3 · Economic and territorial causes: Dynastic states were hungry for land, wealth and security. They fought to control trade routes and resources, to grab strategic frontiers, and simply to expand.
Protecting or seizing fortified borderlands — like the fortress belt between France and the Habsburg Netherlands — was a common cause of fighting.
- Trade routes and resources — control of shipping lanes, colonies, silver, and markets meant power and money.
- Strategic frontiers — natural or fortified borders that were prized for defence, such as rivers, mountain passes and fortress lines.
- Territorial expansion — dynastic states seeking to grow larger simply to be stronger than their rivals.
4 · Political and ideological causes: This was the age of the absolutist monarch — kings like Louis XIV of France who centralised power and sought glory.
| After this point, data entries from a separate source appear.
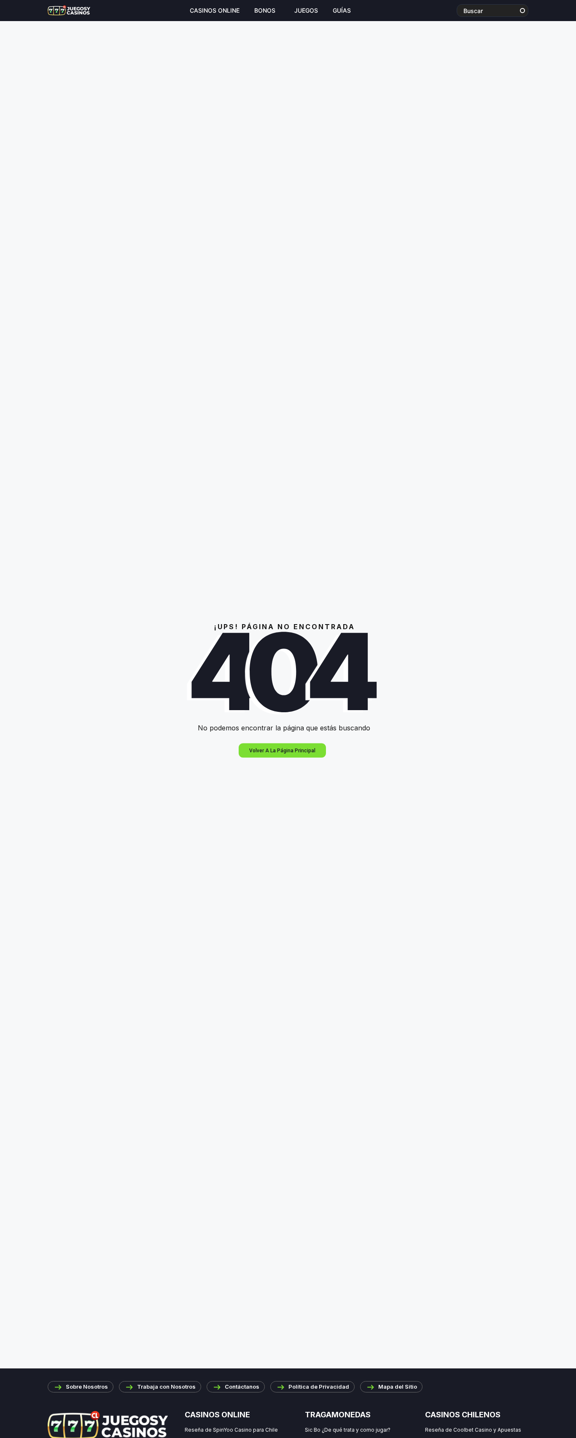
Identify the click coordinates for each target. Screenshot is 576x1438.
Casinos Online (215, 10)
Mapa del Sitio (397, 1386)
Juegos (306, 10)
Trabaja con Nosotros (166, 1386)
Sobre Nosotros (87, 1386)
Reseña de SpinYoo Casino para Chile (231, 1430)
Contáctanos (242, 1386)
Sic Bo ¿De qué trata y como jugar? (347, 1430)
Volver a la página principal (282, 751)
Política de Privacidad (318, 1386)
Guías (342, 10)
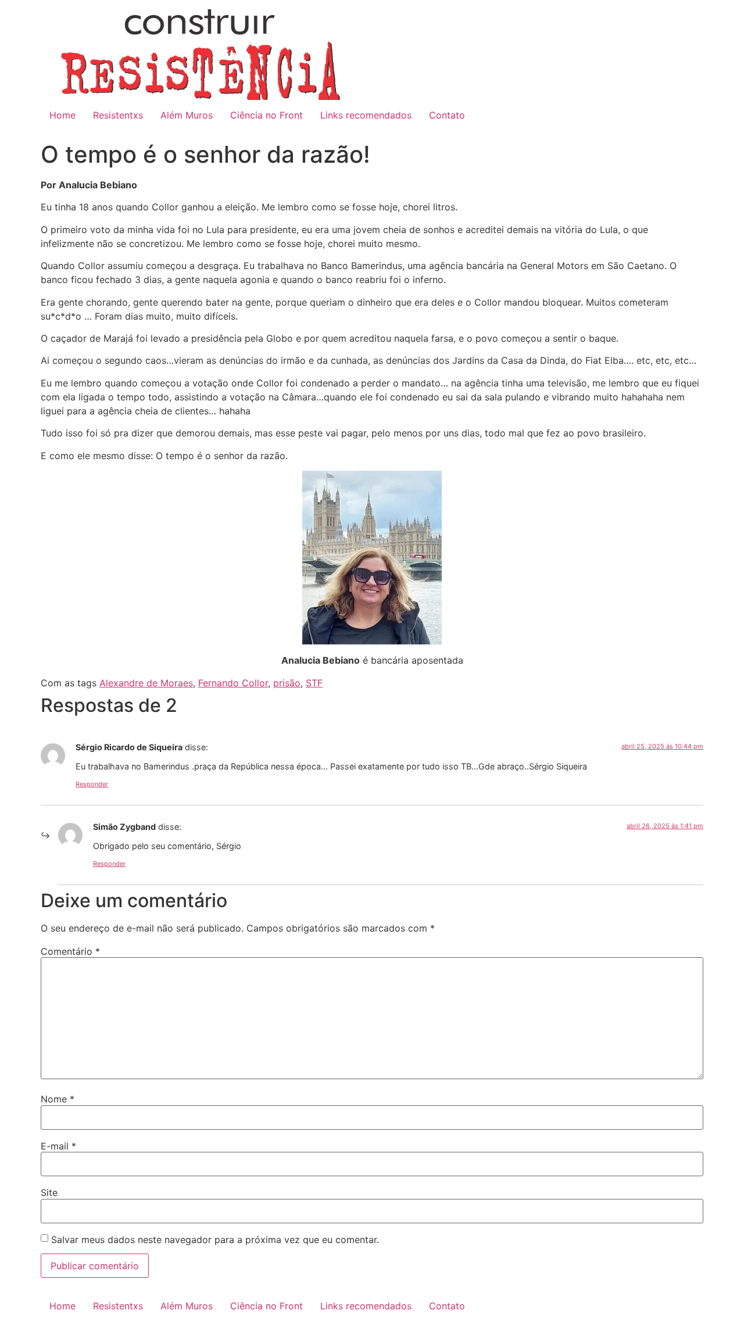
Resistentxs (118, 115)
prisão (287, 683)
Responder (92, 784)
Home (62, 115)
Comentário (70, 951)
Rulers went to war for prestige and gloire, and internal breakdown — rebellion or a constitutional dispute — could pull states into conflict.
5 · Individuals and alliances: Ambitious rulers and ministers — a Louis XIV, a Cardinal Richelieu, a Gustavus Adolphus — made bold choices that widened wars.
And shifting coalitions meant a small local dispute could drag in outside powers, turning it into a multi-state war. Alliances were the mechanism that spread the fire.
| Category | What rulers wanted | Example |
|---|---|---|
| Economic/territorial | Trade, resources, land, safe frontiers | France seizing fortified border towns |
| Political/ideological | Centralised power, prestige, gloire | Louis XIV's wars for French glory |
| Individuals | Personal ambition and reputation | Gustavus Adolphus intervening in Germany |
| Alliances | Support against a stronger rival | Coalitions forming against the Habsburgs |
Spot it: the five cause-families: Dynastic · Religious · Economic/territorial · Political/ideological · plus Individuals and alliances.
Almost every cause of an Early Modern war fits one of these — and most wars mix several.